The Big Ten has a four-team plan with the national semifinals being played in on-campus stadiums.  Georgia president Michael Adams says an eight-team playoff might be in the offing.

SEC commissioner Mike Slive says… slow down.

Speaking in Nashville yesterday, Slive went in 180 degrees the opposite direction of UGA’s prez when he said:


“Really a lot of this discussion is premature, and I want to respect the process that we’re in… What would (a new system) look like and whether it’s actually going to happen, all of that is premature.  I think we need the time to sit down and analyze it.  We need time to take ideas back to our respective conferences and… a decision to be made sometime later this year as we being to talk about the… next format.”
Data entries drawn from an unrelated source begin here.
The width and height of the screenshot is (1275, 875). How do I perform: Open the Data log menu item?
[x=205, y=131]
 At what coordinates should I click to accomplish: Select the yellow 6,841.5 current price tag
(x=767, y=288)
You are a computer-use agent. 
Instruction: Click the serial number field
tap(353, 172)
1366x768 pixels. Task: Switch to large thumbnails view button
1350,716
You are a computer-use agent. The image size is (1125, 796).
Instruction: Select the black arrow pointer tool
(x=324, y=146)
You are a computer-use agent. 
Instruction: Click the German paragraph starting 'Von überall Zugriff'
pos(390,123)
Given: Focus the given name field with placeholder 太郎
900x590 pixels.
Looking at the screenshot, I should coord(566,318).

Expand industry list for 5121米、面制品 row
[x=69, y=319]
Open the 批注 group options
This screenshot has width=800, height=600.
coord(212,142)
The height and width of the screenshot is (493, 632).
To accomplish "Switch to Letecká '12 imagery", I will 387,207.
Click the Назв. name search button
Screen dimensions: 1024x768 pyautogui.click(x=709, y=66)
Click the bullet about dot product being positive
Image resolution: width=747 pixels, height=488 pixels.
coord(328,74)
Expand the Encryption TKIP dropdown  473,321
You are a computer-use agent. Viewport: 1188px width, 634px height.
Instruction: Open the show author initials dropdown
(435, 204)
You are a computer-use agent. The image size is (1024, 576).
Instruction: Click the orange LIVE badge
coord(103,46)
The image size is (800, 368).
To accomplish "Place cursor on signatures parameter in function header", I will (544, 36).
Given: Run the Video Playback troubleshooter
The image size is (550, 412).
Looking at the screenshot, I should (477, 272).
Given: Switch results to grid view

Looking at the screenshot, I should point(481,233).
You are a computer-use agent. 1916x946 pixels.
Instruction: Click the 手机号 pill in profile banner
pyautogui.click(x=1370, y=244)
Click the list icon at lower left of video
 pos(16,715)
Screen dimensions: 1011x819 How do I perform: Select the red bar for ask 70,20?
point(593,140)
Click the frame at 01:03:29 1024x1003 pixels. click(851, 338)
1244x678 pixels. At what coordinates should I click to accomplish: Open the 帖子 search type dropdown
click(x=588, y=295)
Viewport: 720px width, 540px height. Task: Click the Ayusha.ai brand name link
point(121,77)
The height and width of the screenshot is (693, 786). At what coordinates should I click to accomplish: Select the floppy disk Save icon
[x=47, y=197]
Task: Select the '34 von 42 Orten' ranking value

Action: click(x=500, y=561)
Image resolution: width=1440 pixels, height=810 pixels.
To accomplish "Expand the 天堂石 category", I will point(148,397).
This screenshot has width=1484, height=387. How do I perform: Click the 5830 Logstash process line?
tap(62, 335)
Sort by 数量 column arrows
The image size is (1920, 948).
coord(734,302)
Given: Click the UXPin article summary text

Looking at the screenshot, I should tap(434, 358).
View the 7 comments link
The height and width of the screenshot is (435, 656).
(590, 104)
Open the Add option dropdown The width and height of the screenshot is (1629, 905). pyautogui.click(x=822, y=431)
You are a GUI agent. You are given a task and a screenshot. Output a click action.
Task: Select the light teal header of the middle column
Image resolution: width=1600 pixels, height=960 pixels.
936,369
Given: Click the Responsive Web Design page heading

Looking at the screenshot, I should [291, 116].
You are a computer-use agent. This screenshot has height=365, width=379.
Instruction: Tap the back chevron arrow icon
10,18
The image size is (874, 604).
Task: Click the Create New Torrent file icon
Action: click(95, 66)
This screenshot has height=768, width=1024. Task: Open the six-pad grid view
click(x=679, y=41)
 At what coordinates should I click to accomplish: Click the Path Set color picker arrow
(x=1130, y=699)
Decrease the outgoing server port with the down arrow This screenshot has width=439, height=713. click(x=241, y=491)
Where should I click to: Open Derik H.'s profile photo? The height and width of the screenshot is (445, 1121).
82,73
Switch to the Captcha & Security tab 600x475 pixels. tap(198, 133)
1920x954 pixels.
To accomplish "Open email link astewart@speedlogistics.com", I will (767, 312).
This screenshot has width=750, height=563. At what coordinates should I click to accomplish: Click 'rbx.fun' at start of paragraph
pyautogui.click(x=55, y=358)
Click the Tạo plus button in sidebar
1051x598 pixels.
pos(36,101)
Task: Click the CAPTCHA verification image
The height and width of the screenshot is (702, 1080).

As we noted earlier today, we believe there will be resistance to a no-playoff to eight-team-playoff jump.  It’s far more likely — at least in our view — that a four-team, seeded Plus One will be the answer.

Consider the Big Ten and Pac-12.  The idea to bid out the championship game site each year protects the tradition of the Rose Bowl.  It would not be part of a rotation which would cast one or both leagues out once every four years (as is currently the case).

How would those leagues feel about an eight-team playoff that might invite two schools (or maybe even three) from those leagues… thus leaving the Rose Bowl as Pac-12 #2 versus Big Ten #3 or even #4?

The safe money is on a four-game plan.  Even though Slive would probably say that we’re jumping the gun by going that far.


On a sidenote, the commissioner confirmed what we’ve been saying for a while: The SEC isn’t looking to go to 16 schools anytime soon.

“We’re at 14,” Slive said.  “It’s going to take us time to absorb.  I don’t know if you realize how difficult it is to take two institutions and move them into 12 other institutions whether it’s scheduling or the way we’re working together.  So we have our hands full for now.”

At least until the landscape changes elsewhere.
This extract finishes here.